Records for processing -
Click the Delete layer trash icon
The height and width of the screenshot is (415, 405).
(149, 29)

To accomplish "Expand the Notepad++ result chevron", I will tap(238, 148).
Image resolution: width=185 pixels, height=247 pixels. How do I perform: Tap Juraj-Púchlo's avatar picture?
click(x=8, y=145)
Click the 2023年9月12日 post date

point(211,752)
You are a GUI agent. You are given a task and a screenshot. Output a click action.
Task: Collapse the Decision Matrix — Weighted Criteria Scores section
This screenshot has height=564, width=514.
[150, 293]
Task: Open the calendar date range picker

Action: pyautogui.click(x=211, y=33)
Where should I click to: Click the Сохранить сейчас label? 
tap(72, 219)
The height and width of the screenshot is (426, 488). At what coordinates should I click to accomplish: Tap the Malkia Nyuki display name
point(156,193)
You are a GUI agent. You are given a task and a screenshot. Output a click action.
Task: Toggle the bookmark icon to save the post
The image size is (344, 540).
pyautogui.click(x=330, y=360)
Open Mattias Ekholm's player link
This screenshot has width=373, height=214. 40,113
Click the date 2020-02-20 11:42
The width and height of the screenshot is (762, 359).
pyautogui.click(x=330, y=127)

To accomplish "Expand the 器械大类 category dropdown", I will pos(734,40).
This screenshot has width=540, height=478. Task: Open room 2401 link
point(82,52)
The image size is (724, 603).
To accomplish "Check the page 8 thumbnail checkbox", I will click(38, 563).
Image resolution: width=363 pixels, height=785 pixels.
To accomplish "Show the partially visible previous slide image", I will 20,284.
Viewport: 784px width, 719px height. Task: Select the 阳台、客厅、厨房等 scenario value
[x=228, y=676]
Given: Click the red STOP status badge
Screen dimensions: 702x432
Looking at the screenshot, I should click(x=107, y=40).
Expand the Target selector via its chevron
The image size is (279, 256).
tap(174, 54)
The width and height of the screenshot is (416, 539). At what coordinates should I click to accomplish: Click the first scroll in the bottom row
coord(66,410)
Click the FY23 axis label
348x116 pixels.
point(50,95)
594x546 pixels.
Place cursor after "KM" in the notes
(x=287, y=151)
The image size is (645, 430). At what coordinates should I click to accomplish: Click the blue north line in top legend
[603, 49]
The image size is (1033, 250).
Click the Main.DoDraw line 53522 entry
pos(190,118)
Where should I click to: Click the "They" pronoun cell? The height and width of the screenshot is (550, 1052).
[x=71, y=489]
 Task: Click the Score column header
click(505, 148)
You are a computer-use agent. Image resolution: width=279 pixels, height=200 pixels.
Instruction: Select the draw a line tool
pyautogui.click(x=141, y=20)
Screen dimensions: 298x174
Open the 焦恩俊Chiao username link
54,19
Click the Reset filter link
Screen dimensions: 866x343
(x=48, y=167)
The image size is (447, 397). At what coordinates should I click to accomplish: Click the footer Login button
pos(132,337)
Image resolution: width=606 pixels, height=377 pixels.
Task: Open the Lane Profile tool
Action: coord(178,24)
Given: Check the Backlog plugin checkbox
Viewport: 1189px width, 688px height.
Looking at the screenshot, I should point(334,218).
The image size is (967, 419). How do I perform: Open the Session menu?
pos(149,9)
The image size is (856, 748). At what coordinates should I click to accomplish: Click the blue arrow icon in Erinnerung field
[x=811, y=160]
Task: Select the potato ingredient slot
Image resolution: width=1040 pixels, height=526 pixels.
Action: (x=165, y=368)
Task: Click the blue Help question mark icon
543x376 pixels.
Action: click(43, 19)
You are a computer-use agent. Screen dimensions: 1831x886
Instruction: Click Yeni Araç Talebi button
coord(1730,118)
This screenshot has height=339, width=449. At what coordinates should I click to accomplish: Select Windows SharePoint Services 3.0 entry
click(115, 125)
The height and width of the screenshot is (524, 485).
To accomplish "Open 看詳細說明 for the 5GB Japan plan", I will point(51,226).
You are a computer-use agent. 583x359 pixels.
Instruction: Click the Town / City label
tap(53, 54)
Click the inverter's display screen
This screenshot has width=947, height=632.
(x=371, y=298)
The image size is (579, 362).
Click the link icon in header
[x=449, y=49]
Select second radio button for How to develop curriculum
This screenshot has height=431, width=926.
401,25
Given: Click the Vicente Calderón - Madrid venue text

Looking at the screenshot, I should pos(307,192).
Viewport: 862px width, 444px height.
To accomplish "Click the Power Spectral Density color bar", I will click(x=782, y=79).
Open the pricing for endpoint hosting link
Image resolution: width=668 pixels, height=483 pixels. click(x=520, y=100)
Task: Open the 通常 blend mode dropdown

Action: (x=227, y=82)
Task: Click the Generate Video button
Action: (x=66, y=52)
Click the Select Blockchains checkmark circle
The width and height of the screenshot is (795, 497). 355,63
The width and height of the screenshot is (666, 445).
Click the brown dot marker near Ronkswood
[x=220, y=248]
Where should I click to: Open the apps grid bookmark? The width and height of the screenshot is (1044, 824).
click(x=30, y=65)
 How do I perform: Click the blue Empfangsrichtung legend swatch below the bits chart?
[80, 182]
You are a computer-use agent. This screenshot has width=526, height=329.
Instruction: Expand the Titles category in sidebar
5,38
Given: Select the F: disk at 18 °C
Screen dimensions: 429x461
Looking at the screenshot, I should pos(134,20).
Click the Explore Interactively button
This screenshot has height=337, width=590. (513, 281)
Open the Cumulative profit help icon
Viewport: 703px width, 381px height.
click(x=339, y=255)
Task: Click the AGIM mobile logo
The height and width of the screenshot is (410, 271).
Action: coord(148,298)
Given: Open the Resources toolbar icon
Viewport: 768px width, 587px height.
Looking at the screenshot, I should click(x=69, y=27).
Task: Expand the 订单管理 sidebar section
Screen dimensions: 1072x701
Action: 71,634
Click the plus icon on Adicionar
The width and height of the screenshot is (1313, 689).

What this task involves -
Looking at the records above, say how many lines hold the string "checkbox". Write nothing but the number.

Answer to the exercise -
2